Data extract |
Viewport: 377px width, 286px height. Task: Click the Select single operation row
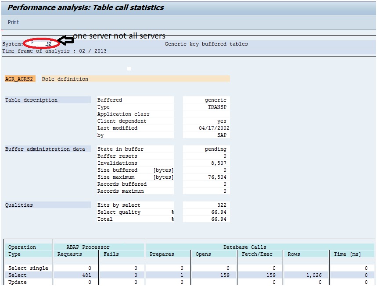coord(24,268)
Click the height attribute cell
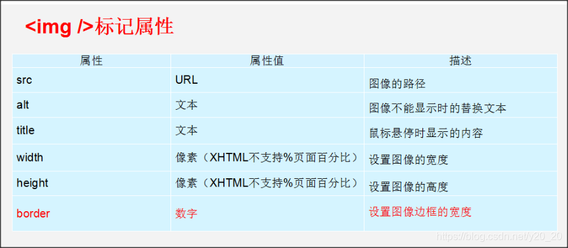 click(x=92, y=183)

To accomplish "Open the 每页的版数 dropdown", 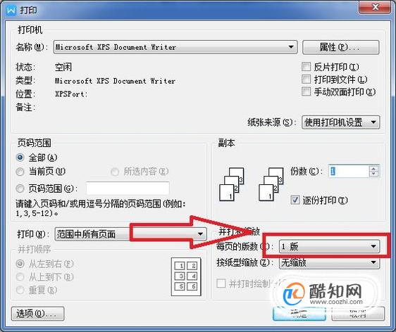I will pos(329,246).
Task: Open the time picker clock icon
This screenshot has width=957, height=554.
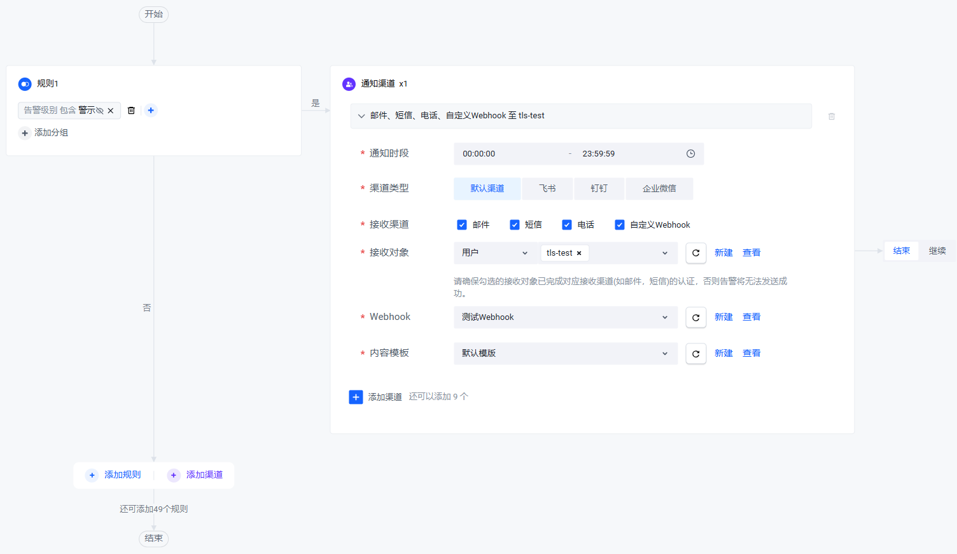Action: click(x=690, y=154)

What to work on |
Your answer must be the lines from the line containing "Task: Open the time picker clock icon" through the final line of the data, written out exactly, both ends included and pictures left out.

Finished task |
Task: Open the time picker clock icon
This screenshot has width=957, height=554.
Action: click(x=690, y=154)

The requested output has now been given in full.